Ugo!--lamentò due volte:--Quella povera bestiuola pare la ci
saluti!... Perché non l'abbiamo condotta con noi? Ella forse
cerca la padroncina....

Ugo per tre passi finse di non intendere: quando udì il sospiro dì
Imilda e un nuovo belato gemebondo, dovette fermarsi: e disse:--Quando
troverà la casa vuota!

Incominciò Imilda con un dolce rimprovero, ma pure felicissima
di sgroppare a lui colla parola il muto dolore di quei
momenti:--Volgiamoci indietro!... Ugo, io credevo che tu la
conducessi con noi, e perciò stamane non me ne ho preso
pensiero... ma....

--Non la volle venire--rispose Ugo forse per iscusa.

--Perchè? Se è così obbediente! Se è la nostra amica da due anni! Con
me, Ugo, la verrà: le mostrerò un poco di fieno nelle mie mani.

--Tu vuoi che noi torniamo ancora là? Oh, Imilda, risparmiaci il
dolore!

Pensò Imilda un poco, e poi timidamente:--Ebbene ci andrò sola: tu
attendimi qui.

--Lasciala!

--Poverina!

--Sul cammino ci sarà d'impaccio; di qua, di là sbandandosi.... Dove
trovare un filo d'erba?

--Ella ci sarà sempre accosto, e poi....--Imilda si scosse vivamente a
un tratto, giungendo le mani sopra la sua creaturina:--Sì, Ugo, questo
pensiero me lo manda la provvidenza! Senti: per due, per tre giorni...
forse più... io non so dove e come andremo... e tu non m'hai
detto....--e la gentilissima s'affisava in Ugo, collo sguardo quasi
dicendogli:--Perchè hai taciuto tutta la notte? Che amore il tuo nei
tristi momenti?

--Dove andremo? Imilda!--Ugo si compresse fieramente il cuore, come se
in esso sentisse il serpe di un rimorso. Non sapeva quale passo; quale
cima, quale direzione scegliere: dappertutto squallore, ostacoli,
morte! E bisognava fuggire! Un pensiero gli era venuto: scendere
diritto alle sue valli, al suo castello per pietà d'Imilda, e....
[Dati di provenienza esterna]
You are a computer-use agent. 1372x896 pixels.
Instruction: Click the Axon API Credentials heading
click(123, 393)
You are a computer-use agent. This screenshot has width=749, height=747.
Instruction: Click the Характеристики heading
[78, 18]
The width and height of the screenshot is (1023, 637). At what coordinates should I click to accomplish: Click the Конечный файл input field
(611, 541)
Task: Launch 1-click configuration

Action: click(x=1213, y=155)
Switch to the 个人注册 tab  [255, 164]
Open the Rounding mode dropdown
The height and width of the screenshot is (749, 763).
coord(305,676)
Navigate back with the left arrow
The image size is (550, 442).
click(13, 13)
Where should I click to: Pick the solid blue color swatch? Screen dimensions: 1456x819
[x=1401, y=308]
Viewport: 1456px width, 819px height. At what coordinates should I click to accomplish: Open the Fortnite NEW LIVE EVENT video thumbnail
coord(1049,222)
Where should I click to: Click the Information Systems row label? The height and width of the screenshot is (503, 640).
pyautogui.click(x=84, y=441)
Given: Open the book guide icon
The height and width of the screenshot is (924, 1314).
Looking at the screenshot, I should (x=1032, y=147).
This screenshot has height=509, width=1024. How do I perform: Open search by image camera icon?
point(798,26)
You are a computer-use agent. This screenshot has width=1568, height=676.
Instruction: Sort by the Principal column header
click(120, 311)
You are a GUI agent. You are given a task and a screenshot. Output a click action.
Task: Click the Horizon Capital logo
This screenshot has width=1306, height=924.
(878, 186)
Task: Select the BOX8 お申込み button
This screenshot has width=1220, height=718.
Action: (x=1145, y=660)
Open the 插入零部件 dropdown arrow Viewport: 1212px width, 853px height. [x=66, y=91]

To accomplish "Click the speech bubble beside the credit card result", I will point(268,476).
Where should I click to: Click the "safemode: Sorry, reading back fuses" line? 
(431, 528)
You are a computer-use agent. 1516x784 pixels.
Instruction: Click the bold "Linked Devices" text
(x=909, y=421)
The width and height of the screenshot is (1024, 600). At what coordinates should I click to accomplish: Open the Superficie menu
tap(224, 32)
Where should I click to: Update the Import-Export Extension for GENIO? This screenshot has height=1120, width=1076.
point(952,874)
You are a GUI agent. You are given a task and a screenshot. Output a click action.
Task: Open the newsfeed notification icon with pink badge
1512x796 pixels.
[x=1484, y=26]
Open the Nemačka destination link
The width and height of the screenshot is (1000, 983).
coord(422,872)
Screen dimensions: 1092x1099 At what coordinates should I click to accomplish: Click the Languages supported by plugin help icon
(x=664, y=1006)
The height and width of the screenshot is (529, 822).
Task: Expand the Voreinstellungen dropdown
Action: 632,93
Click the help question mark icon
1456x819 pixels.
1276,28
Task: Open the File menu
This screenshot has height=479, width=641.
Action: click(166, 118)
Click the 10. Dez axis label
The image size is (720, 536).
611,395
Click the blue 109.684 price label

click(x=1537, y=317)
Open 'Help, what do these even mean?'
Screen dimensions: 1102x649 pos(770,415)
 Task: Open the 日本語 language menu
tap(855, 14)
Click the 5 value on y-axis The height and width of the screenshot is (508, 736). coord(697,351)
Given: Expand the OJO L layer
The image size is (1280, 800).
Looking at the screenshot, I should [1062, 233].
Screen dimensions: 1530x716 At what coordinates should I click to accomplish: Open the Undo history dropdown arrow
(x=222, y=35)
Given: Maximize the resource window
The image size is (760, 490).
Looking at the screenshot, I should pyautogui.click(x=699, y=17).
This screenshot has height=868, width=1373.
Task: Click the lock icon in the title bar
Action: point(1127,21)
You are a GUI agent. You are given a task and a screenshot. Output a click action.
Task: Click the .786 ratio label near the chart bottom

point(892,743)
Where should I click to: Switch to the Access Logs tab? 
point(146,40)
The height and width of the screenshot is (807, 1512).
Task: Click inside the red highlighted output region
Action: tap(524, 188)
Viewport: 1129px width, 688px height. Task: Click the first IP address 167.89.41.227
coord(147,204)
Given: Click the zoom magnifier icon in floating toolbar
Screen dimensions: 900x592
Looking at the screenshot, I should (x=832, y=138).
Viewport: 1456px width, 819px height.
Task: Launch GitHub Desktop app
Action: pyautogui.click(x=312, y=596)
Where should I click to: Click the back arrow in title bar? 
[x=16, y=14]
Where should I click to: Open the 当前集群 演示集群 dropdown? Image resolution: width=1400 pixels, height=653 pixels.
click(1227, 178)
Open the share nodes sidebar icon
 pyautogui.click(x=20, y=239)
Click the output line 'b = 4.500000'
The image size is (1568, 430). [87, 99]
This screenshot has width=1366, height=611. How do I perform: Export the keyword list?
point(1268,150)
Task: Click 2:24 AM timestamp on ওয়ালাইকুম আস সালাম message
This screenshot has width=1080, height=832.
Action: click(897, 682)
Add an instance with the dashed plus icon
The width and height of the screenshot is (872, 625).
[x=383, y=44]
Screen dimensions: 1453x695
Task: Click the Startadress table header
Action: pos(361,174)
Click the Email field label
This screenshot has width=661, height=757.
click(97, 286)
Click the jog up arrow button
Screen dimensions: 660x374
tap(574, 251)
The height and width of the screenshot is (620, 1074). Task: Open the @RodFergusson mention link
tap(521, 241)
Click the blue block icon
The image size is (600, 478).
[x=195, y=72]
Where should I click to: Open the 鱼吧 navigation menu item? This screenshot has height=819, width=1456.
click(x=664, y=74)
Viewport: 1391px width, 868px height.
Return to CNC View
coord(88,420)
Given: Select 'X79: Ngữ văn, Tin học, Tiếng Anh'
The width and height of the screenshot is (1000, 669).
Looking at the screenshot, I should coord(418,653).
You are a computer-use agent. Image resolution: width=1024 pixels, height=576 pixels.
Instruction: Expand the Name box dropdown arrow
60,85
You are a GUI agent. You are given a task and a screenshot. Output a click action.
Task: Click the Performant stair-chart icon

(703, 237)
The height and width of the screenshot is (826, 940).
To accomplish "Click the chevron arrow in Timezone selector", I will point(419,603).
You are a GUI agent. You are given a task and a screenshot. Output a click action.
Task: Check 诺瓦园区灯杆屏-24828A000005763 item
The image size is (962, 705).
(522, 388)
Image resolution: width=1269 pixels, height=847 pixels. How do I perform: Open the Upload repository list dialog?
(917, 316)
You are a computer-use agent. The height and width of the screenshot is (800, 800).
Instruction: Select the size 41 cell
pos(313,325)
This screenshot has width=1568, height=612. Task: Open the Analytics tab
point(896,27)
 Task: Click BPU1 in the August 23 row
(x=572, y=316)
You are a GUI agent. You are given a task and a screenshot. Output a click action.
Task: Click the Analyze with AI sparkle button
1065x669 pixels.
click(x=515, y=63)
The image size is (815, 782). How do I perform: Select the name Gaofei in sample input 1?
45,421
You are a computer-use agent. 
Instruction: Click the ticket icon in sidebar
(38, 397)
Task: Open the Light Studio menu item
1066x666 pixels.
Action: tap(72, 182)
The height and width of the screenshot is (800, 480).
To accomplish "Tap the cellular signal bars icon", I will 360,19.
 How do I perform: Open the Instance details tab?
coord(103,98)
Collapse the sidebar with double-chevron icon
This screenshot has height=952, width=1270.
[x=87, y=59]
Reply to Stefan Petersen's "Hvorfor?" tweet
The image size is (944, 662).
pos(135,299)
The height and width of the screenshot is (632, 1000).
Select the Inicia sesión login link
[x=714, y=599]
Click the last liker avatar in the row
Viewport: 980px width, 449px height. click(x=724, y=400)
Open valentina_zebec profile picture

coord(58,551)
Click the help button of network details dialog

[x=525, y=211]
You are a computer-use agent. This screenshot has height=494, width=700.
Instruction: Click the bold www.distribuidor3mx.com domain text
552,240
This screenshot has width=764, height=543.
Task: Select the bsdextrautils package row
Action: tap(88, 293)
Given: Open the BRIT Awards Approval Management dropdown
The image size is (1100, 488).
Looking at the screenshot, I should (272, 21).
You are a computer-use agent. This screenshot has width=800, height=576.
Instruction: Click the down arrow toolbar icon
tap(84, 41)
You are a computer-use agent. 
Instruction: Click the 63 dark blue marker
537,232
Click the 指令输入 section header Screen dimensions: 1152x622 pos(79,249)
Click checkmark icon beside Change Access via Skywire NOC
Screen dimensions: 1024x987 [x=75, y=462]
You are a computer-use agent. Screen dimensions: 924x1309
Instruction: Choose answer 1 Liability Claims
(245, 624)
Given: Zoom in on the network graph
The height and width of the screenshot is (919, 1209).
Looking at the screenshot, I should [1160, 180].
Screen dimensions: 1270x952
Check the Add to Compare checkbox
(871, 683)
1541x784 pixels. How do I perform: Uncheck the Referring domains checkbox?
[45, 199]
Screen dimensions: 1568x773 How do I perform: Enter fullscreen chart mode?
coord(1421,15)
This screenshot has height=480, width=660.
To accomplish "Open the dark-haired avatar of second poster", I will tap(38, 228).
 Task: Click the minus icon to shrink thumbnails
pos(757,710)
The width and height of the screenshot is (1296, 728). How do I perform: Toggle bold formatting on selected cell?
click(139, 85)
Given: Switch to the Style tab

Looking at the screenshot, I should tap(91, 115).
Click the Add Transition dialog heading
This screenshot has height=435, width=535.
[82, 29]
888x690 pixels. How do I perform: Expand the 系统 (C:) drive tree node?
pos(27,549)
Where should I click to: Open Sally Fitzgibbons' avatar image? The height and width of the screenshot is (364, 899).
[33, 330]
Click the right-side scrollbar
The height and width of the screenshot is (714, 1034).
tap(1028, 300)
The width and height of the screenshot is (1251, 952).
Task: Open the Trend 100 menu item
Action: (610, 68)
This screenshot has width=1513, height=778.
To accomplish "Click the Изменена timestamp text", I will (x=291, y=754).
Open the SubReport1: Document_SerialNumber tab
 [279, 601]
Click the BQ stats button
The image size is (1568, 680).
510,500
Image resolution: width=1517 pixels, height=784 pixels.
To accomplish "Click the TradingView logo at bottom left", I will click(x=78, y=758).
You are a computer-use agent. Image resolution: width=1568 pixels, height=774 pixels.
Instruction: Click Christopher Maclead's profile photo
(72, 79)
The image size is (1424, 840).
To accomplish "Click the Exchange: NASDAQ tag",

--La nostra piccina potrebbe domandarci.... Le nostre provvisioni
nella capanna erano già troppo scarse: ora che abbiamo con noi?...
Ugo, se il mio seno si inaridisse?--e Imilda straziata nell'anima sua,
ma coll'aria rassegnata sul volto, e quasi umile da chiedere
perdono:--Ugo, forse per lo spavento di questa notte...? Oh no, il
Signore è buono!--e, già fidente, si scoperse il seno: se diede un
brivido, fu brivido d'amore: perché la baciò la bimba, le sorrise con
invito soave di madre e se la strinse: la bimba aprì gli occhi, sembrò
spaurata di non trovarsi nella sua culla, ma in quella grigia
solitudine, agitò le manine, posò la testina, tentò suggere le
mammelle, e vagì.--Sono già inaridite!--pianse Imilda, volgendosi a
Ugo, alla bimba, a Dio. Poi, già fidentissima, ricorse al primo
pensiero:--Ugo, questa è ispirazione della provvidenza! Conduciamo con
noi la capra: almeno la nostra creaturina avrà del latte, non morrà di
fame.

All'atroce dubbio s'era mescolato un raggio di speranza. Almeno per un
giorno, o due, la bimba non morrà di fame! E poi?

Imilda incalzava:--Tu, Ugo, deponi il fardello. La capra sarà la sua
vita.

--Sì--disse Ugo: e il suo volto a un tratto s'illuminò d'immenso
affetto.--Andrò alla capanna. Voglio quella povera bestiuola.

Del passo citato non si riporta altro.